----- THE DATA -----

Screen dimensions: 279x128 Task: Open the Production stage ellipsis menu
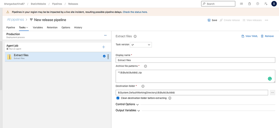pos(105,36)
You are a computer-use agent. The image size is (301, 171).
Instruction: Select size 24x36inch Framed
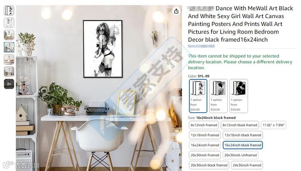coord(247,165)
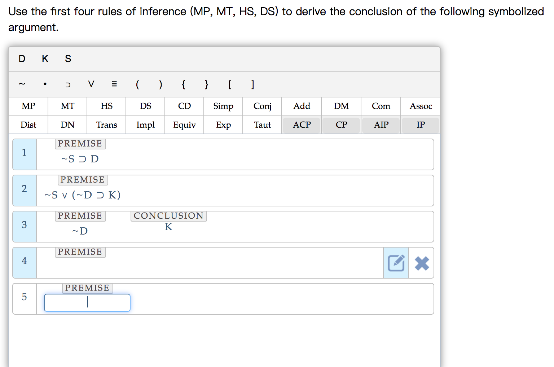Image resolution: width=554 pixels, height=367 pixels.
Task: Insert an opening parenthesis
Action: 137,84
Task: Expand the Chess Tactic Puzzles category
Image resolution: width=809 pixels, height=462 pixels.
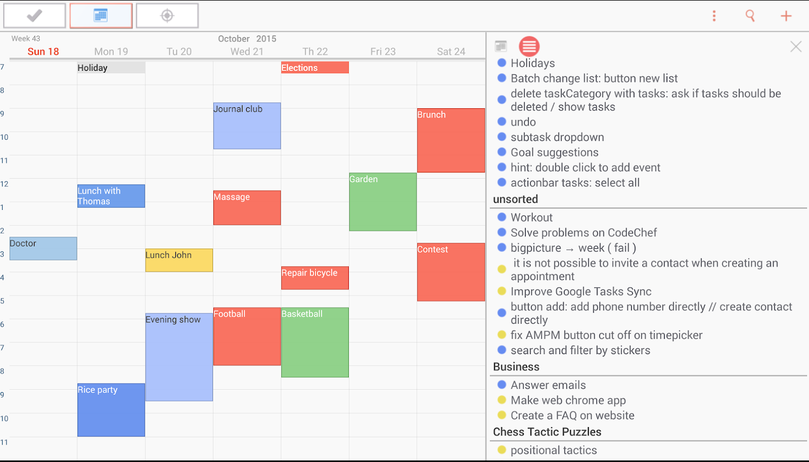Action: (x=547, y=432)
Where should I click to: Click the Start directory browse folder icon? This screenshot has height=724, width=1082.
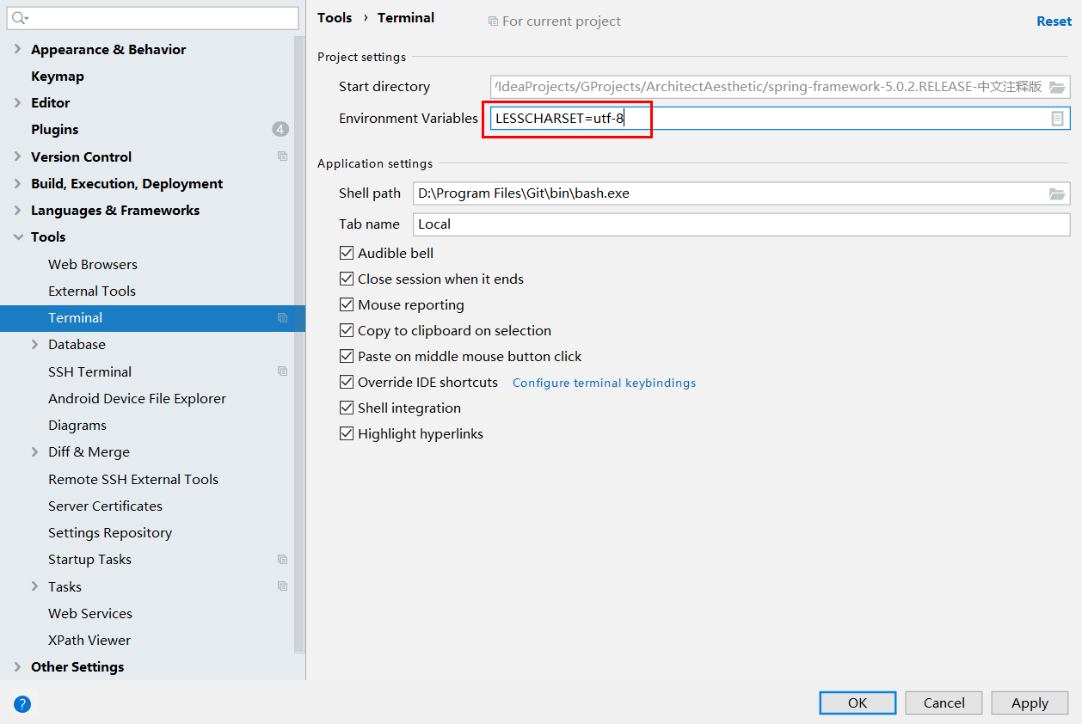[x=1057, y=87]
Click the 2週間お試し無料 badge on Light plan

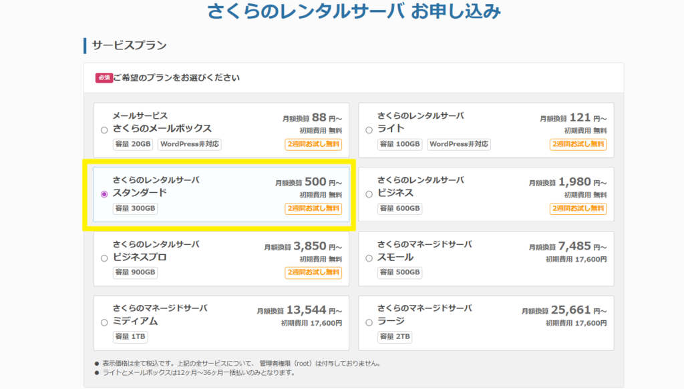(578, 144)
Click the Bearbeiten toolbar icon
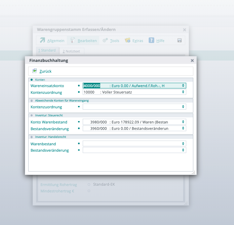 (73, 40)
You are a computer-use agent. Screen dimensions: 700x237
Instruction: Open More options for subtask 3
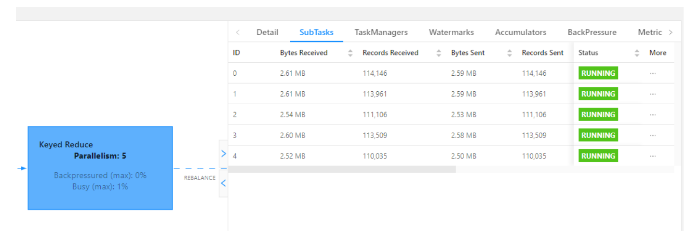(x=653, y=136)
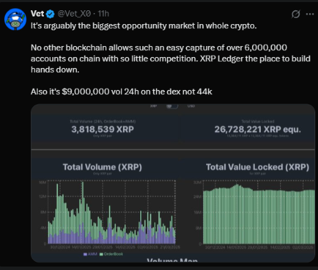Viewport: 318px width, 270px height.
Task: Open the @Vet_X0 handle link
Action: pyautogui.click(x=74, y=14)
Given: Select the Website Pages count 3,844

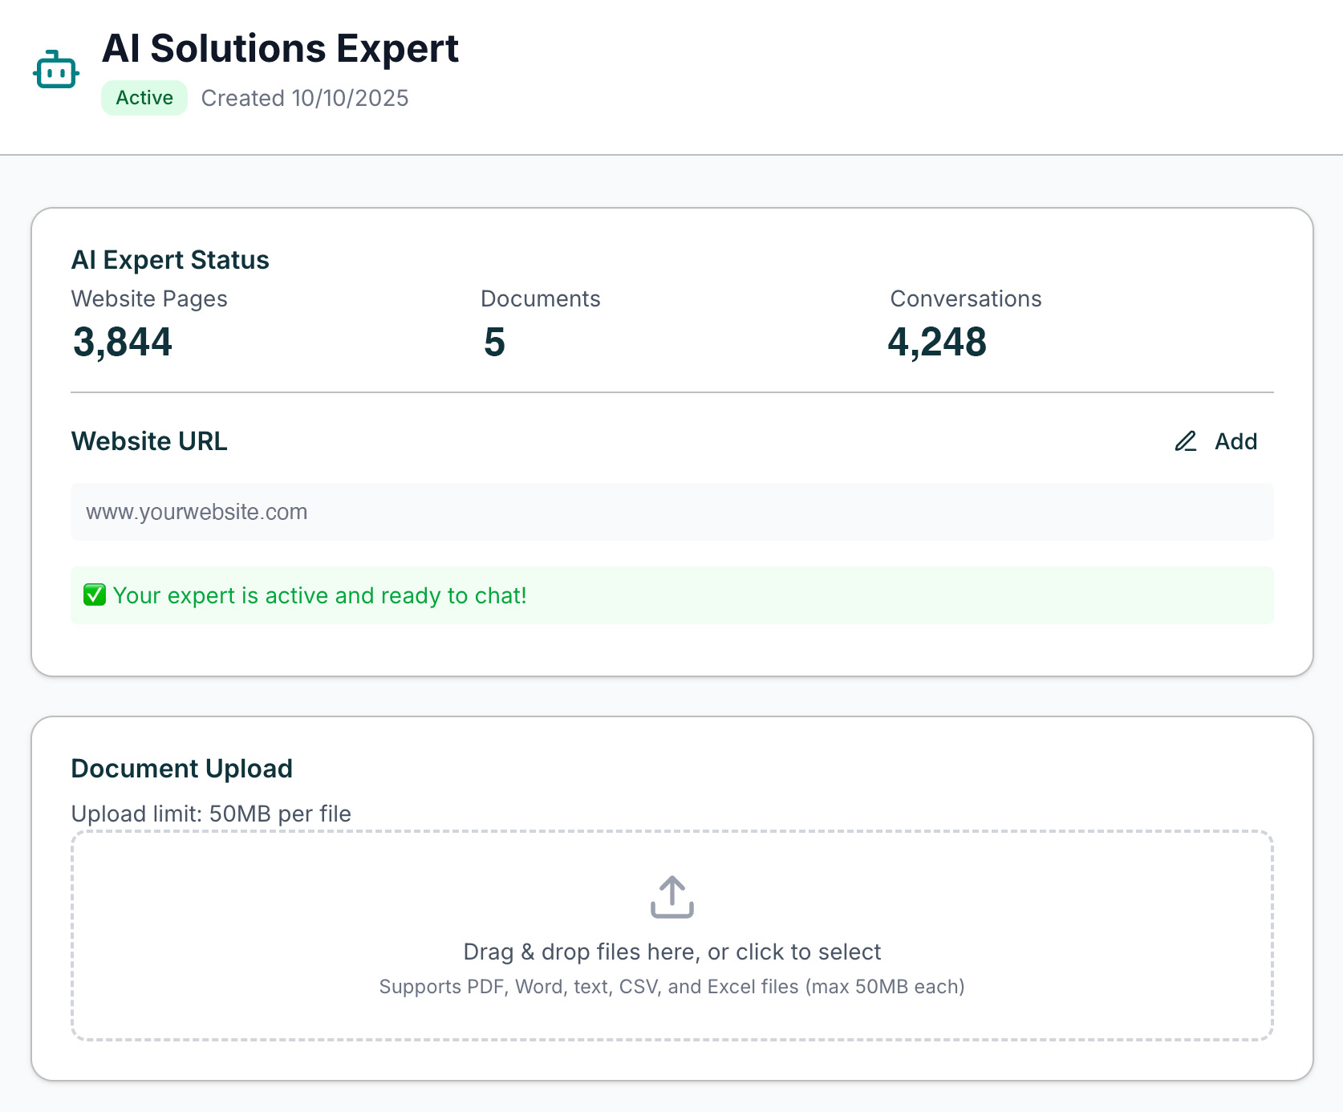Looking at the screenshot, I should tap(123, 343).
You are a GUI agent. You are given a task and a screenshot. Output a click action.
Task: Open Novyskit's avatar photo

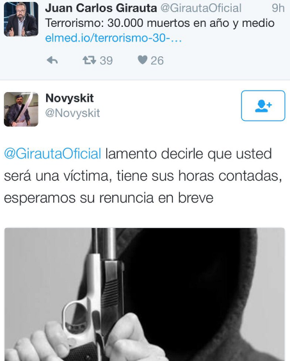pos(21,109)
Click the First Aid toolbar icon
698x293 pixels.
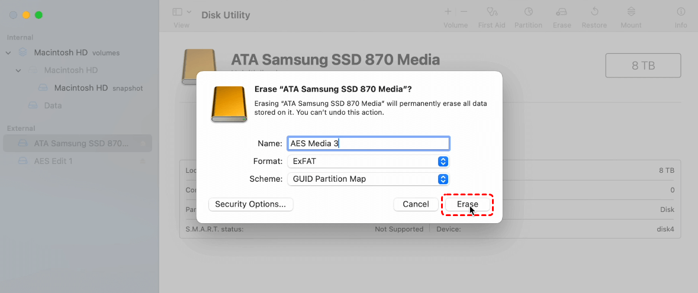pos(491,12)
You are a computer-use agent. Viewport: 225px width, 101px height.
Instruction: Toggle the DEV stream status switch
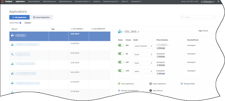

-----

Print the material again, unchanged, without its pictures.

*TASK RESULT*.
Screen dimensions: 279x128 Task: Open the Production stage ellipsis menu
pos(105,36)
You are a computer-use agent. The image size is (301, 171).
Instruction: Select size 24x36inch Framed
coord(247,165)
Image resolution: width=554 pixels, height=367 pixels.
Task: Insert an opening parenthesis
Action: 137,84
Task: Expand the Chess Tactic Puzzles category
Image resolution: width=809 pixels, height=462 pixels.
Action: (x=547, y=432)
Where should I click to: Click the Start directory browse folder icon? This screenshot has height=724, width=1082.
[x=1057, y=87]
Click the 2週間お試し無料 badge on Light plan

(578, 144)
Click the Bearbeiten toolbar icon
 (73, 40)
You are a computer-use agent. Screen dimensions: 700x237
Instruction: Open More options for subtask 3
(x=653, y=136)
Viewport: 318px width, 270px height.
Task: Open the @Vet_X0 handle link
Action: pyautogui.click(x=74, y=14)
Given: Select the Website Pages count 3,844

Looking at the screenshot, I should tap(123, 343).
You are a GUI agent. You are given a task and a screenshot. Output a click action.
Task: Open Novyskit's avatar photo

pos(21,109)
Click the First Aid toolbar icon
698x293 pixels.
pos(491,12)
You are a computer-use agent. Viewport: 225px width, 101px height.
Instruction: Toggle the DEV stream status switch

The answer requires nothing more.